Be clear about the objective
One way businesses can start is by reviewing their vision, said Tony Proctor, a patent attorney at Potter Clarkson, a UK and Sweden-based law firm that focuses on patent and trademark issues. “The most important thing is that companies are clear about their objectives, and their strategies for achieving them, at the outset,” noted Proctor. “If a piece of intellectual property does not support a company’s commercial objective, then it is just an expensive piece of paper. There has to be a balance between having a strategy that is both manageable in the short term and will support future commercial investment.”
Keep an open mind
Among the most challenging issues for any company is how to ensure that the strategy, intellectual assets and the business model are kept together and provide support for each other, added Ås Sivborg. “Another important question is whether to protect the assets, and if so when, how to do this, and in which countries.”
In terms of using intellectual assets and tools to create value, companies should consider some key resources from the R&D process, such as by implementing an invention-spotting process and encouraging employees to properly record results, including highlighting unexpected discoveries to add value, said Proctor. “[Take note of] anything that has a good result, no matter if it was expected by you,” he noted. “From a legal perspective, keep an open mind as to what could be patented and therefore provide value, and have a process to create that value.”

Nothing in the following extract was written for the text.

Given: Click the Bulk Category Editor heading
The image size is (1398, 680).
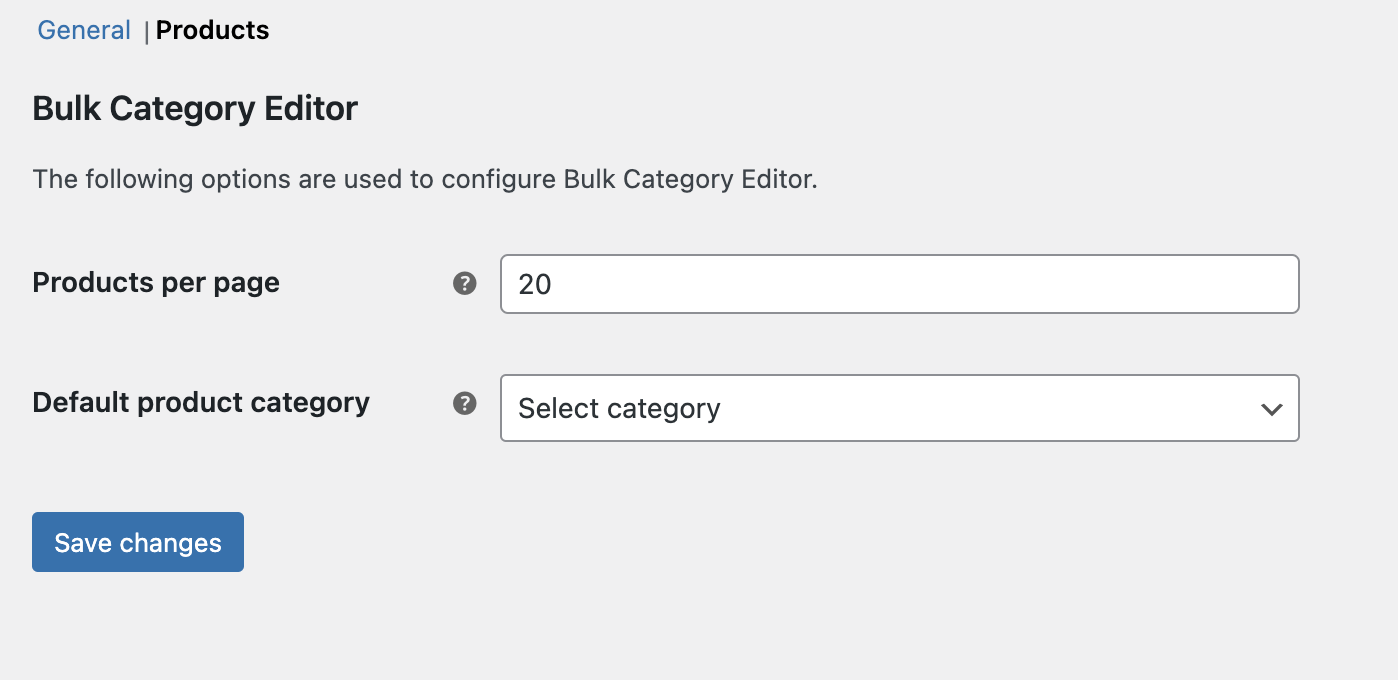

This can include weighing whether something would be better classified as a trade secret or if patent protection should be pursued. “If a patent won’t provide protection that can reliably impede competitors, its value may be limited, and commercially important information may be released without good reason,” Proctor added.
Protecting the company name
When it comes to branding, companies can create a brand around the end product or underlying technology, he continued. “Brands can have value; it can be linked to recognition of what a company offers. Even if the brand doesn’t relate to an end product itself, there can be value in identifying it based on components or services offered. For more established life science companies, people can associate them with an effective product, so there is value in protecting the company name.”
Because the life science sector covers such a broad spectrum – including pharmaceuticals, medical devices, diagnostics, methods of treatment and business models – branding concepts and sometimes also the way value is created varies among the different areas, according to Ås Sivborg. “Branding, can, for example, generally be much more important for medical devices than for pharmaceuticals,” she continued. “The life science area is also much more regulated, often with rules and regulations for each country, than many other areas and branding could be a real challenge especially for pharmaceuticals.”
Current challenges
Among the current challenges of safeguarding intellectual property is that many companies in technical fields, including the life sciences, now participate in collaborations and other ways of doing research, such as open innovation and open source concepts, according to Ås Sivborg. “These require much higher and broader knowledge and understanding of how to manage the intellectual assets.”
A good intellectual property advisor can tell businesses how to put in confidentiality agreements before entering into discussions with potential investors, Proctor said, while at the same time making sure companies have the right strategies, with the proper resources and systems in place, to protect their idea and make it attractive to investors.